Garrett - whom the Americans call "Cassandra," which Greek mythology says was given the ability to predict future events and judged that people would not believe her prophecies - in her book "The Next Plague" published in 1994, she warned of a pandemic like the current one that would sweep the world, and she kept repeating her warnings about it. In her lectures and writings over the past years.

In the interview with the journalist Frank Bruni, Garrett suggested that the new drug "Ramdisever" would not be effective in treating people with the Coronavirus, noting that the strongest claims about its effectiveness so far are that it reduces the recovery time of people with the epidemic.

The need for a treatment or a vaccine against the virus has become urgent, but Garrett does not see that that vaccine will be available during the next year, and you see that the duration of the Corona epidemic crisis will be long.

"I have told everyone that my horizon of vision for the event is about 36 months, and this is the best possibility," said Garrett. "I am absolutely sure that (the virus outbreak) will be in waves, and there will be no tsunami sweeping America and then back off at the same time."

A novel from South Africa

South African writer and journalist Lauren Buyukes (1976) recently released her novel After the Earth, which takes place in a time of pandemic.

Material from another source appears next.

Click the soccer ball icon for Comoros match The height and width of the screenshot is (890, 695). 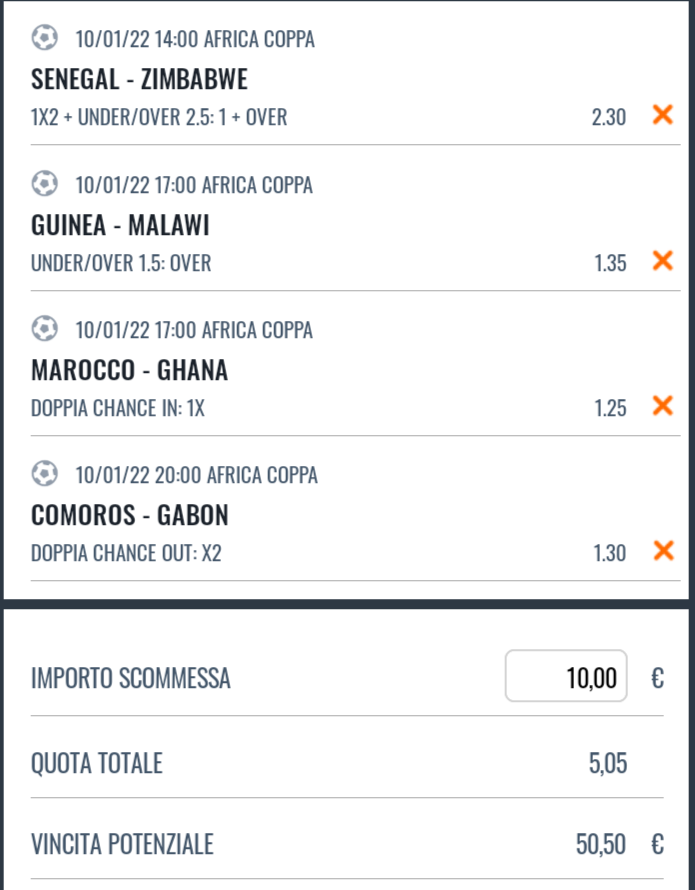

In the fictional novel and over about 350 pages, a highly contagious virus killed about 4 billion men, and the human community became in disrepair with no treatment in sight, women lost opportunities to have children, and only a limited number of surviving males remained who demonstrated that they had healthy immunity or a resistant gene. Disease, so they became commodities for different agendas in a world dominated by women.

"After Earth" revolves around the post-pandemic world and belongs to the "corrupt city and bitter reality" literature (Al Jazeera)

In a mixture of psychological suspense, excitement and science fiction, the novel's reader follows 12-year-old Najat Miles with his mother, and the authorities seek to lock him in quarantine forever while human traffickers and a sect of nuns seek to obtain him.

In a desperate chase across a radically changed America, the mother will do whatever it takes to secure her son and deliver him to the homeland (South Africa).

The novelist explores the idea that the world of women will not necessarily be a nicer, more beautiful and safer place, but rather a "world of people, in which the inherent human capacity for good and evil is because women are capable of being power-hungry, violent, self-interested, abused, and evil like men, especially when We live in the same community, but maybe in different ways. "

Likewise, men are capable of being empathetic, and caregivers of care and friendship, the South African novelist adds in her interview published on The Conversation.

As with good fictional novels, Biocese is concerned with the reshaping of society that occurs in the wake of an imagined epidemic, including new forms of social organization, human interaction, and of course the perversion and problems that arise from it all.

"You cannot imagine how the world can change in 6 months ... you cannot," the writer says, through one of the novel's characters.

The novel allows us to see America through South African lenses, and is exposed to the differences between cities on the two continents, and the language of the novel is not without a clear South African accent.

Although it is entirely fictional, it included many scenes that seem inspired by reality, such as the lack of sanitizers, strict hand washing, anxiety that no treatment will ever be found, conspiracy theories, the collapse of financial markets, the overcrowding of hospitals, and other scenes that are almost the headlines of today's newspapers.